# Eclipse - importation image



## ciberju (22 Février 2008)

Bonjour, 
voila, j'aimerais créer un petit programme java, dans lequel j'aurais un bouton qui au lieu de contenir du texte, contiendrais une image.

j'ai donc le code ci-dessous : 


```
JButton bouton = new JButton(new ImageIcon(".\\src\\view\\im.png"));
 panneau.add(bouton);
```
panneau étant un jpanel, et mon jpanel se trouvant dans une jframe.

mes fichiers ainsi que mon image se trouvent bien dans le dossier projetJava > src > view 

mon problèe est que malgré celan l'image ne s'affiche pas à l'exécution, j'ai bien un bouton, mais sans fond.
Or ne comprenant pas mon erreur, j'ai envoyé le tout à un ami sous windows, et chez lui ca fonctionne parfaitement, il est également sous éclipse, et l'image s'affiche bien comme un bouton.
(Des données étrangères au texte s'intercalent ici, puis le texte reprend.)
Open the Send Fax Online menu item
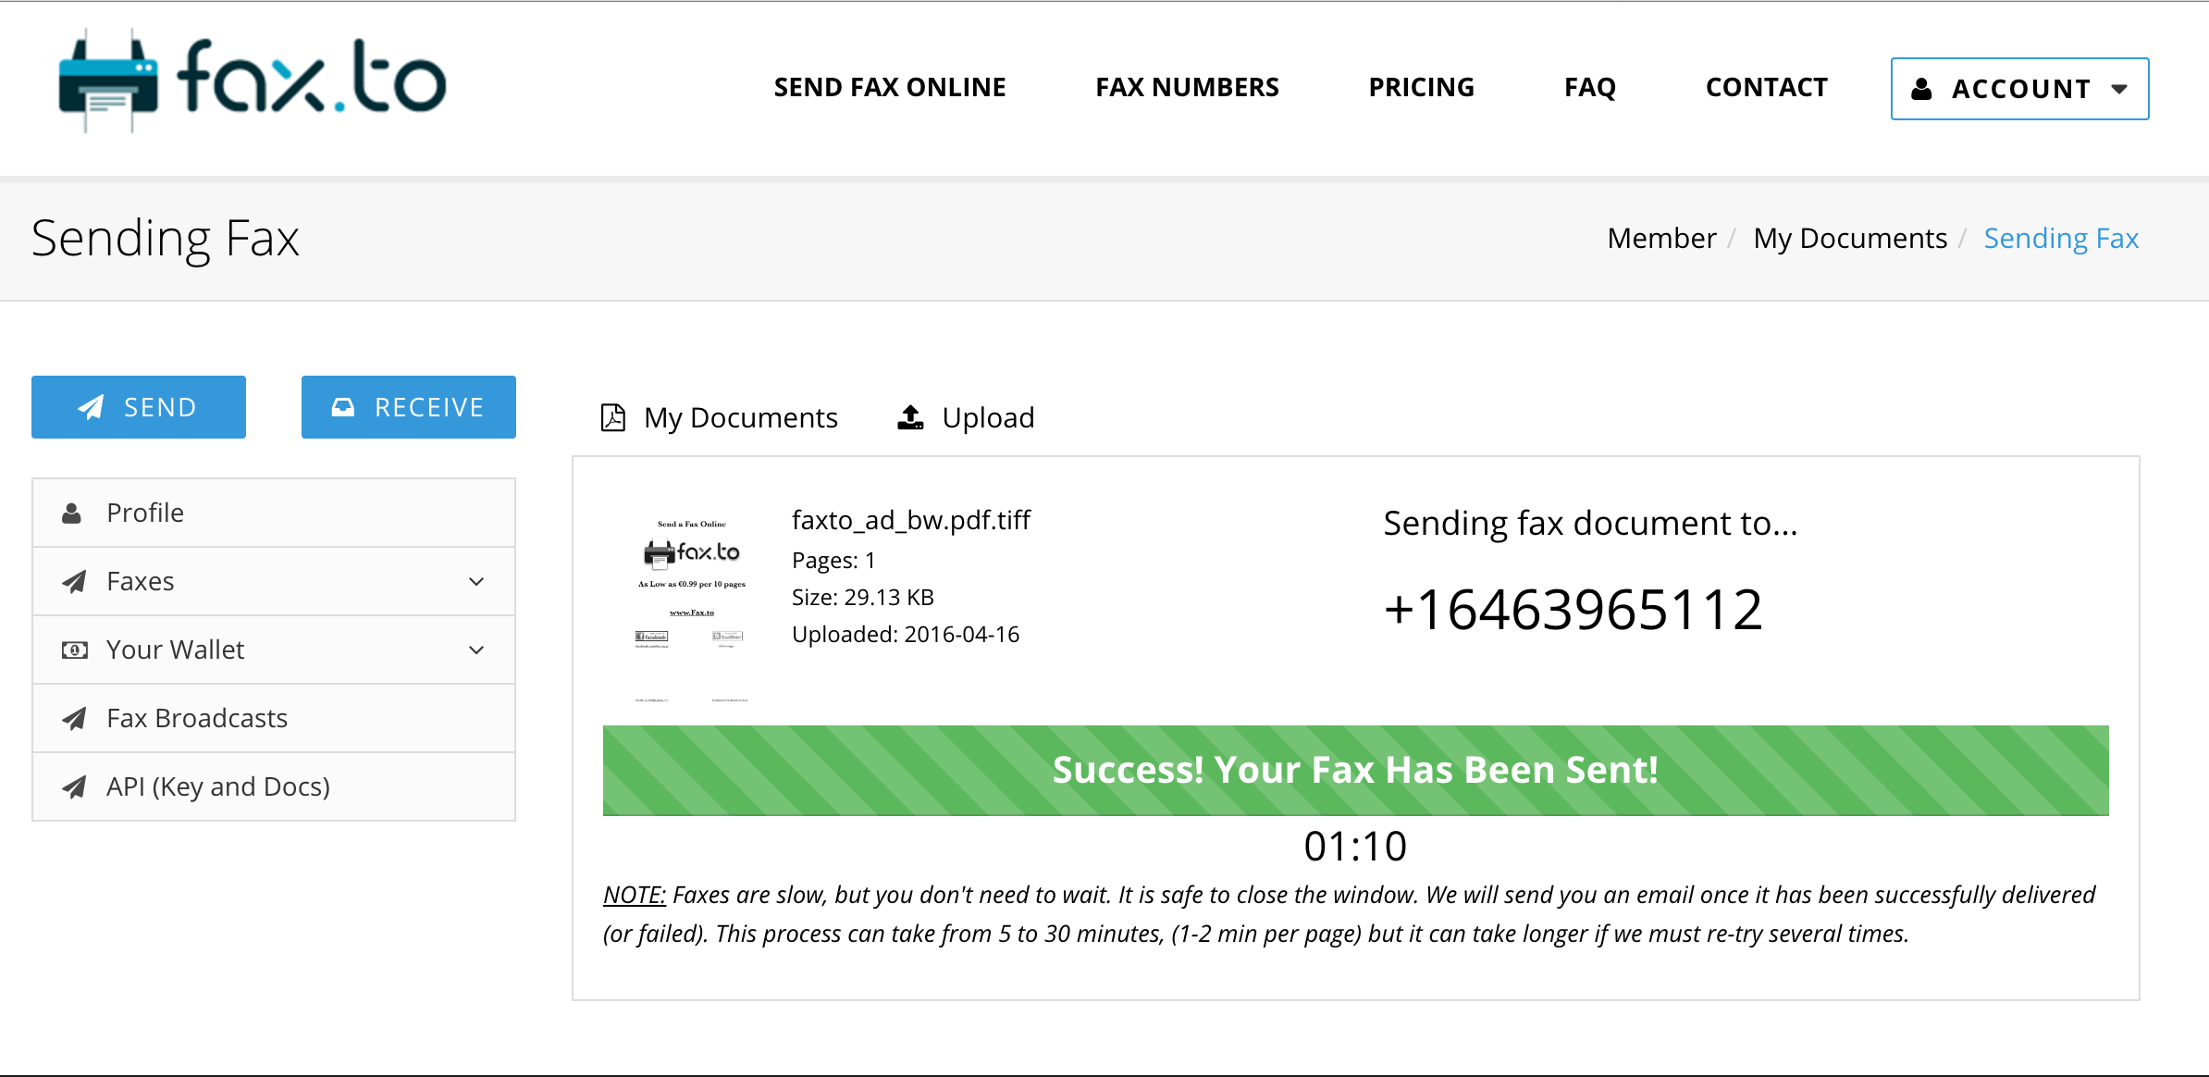Image resolution: width=2209 pixels, height=1077 pixels. [890, 87]
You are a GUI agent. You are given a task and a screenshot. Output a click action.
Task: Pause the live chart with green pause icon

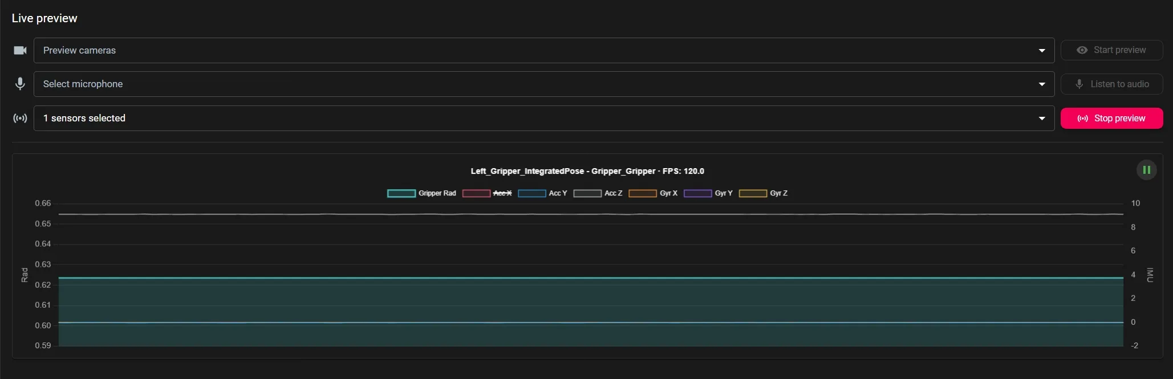pos(1146,170)
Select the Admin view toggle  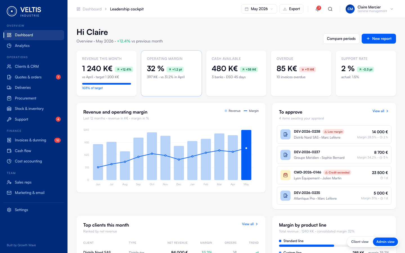[x=385, y=242]
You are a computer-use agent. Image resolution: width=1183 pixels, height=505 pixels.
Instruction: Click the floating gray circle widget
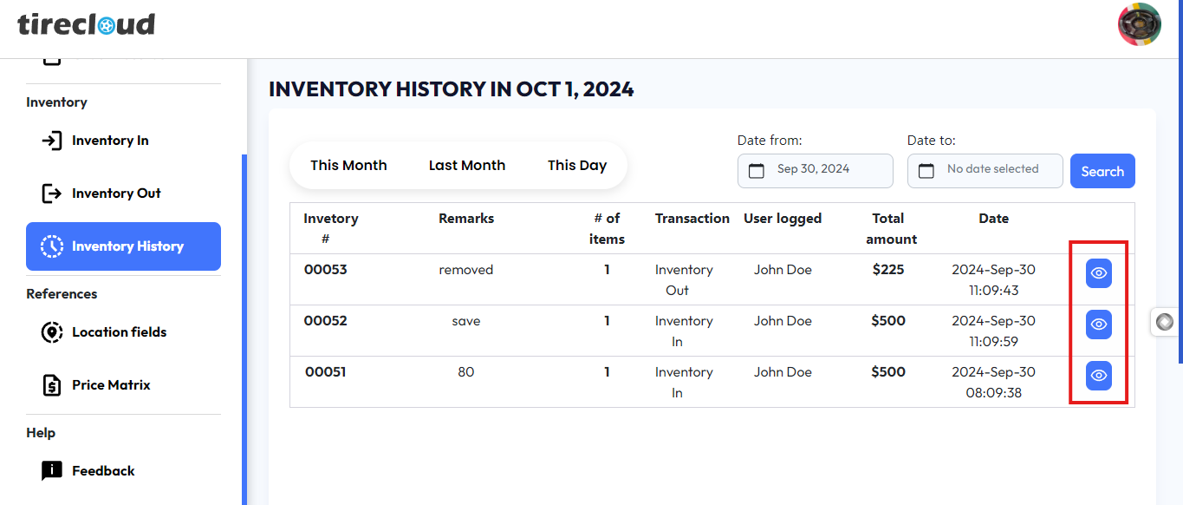[1165, 322]
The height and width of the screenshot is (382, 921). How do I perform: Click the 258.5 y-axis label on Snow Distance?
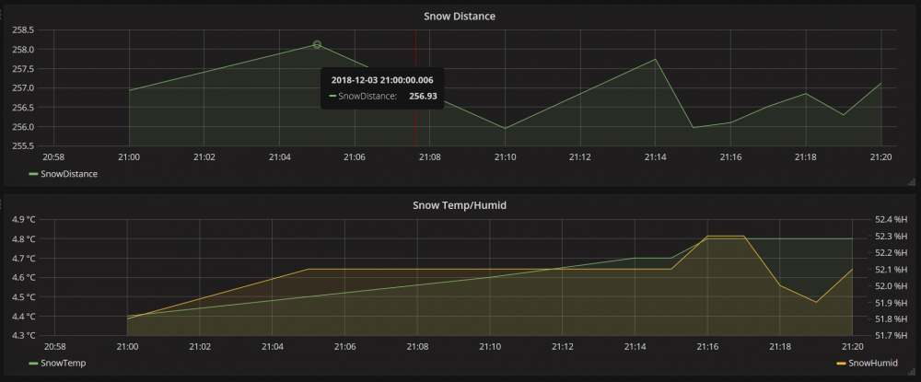click(x=24, y=30)
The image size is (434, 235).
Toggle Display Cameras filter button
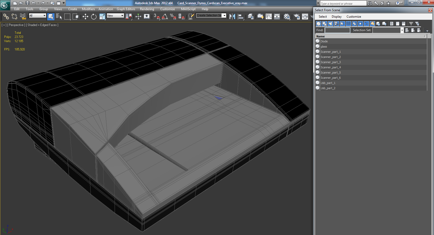[x=336, y=24]
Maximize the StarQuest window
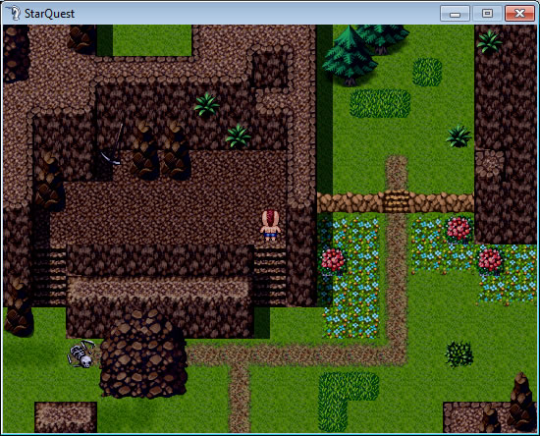The image size is (540, 436). click(x=487, y=14)

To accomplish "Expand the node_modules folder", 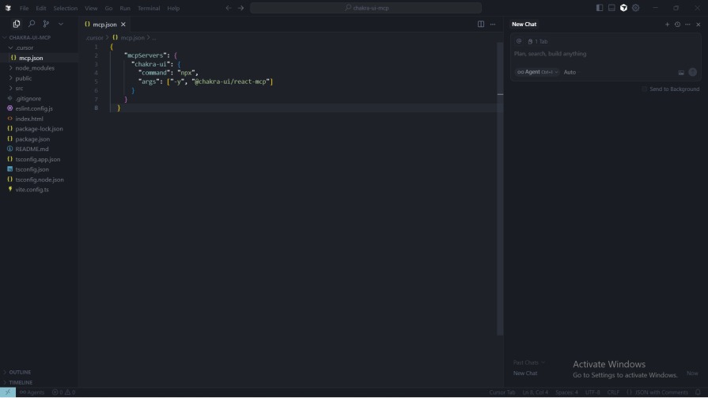I will [x=33, y=68].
Donc voila, qu'est ce qui se passe ? manque-t-il des modules à eclipse, ou alors je fais quelque chose de travers ? 
Si vous pouviez m'aider car je farfouille depuis 3h et j'en deviens désesperé la 

merci !!


----------



## GrandGibus (22 Février 2008)

Stl, 

JButton btn = new JButton(new ImageIcon(getClass().getResource("new.png")));

où ton image est dans le même répertoire que ta classe.

gg


----------



## ciberju (23 Février 2008)

aaaah, merci beaucoup, je devenais fou à force    :rateau:


----------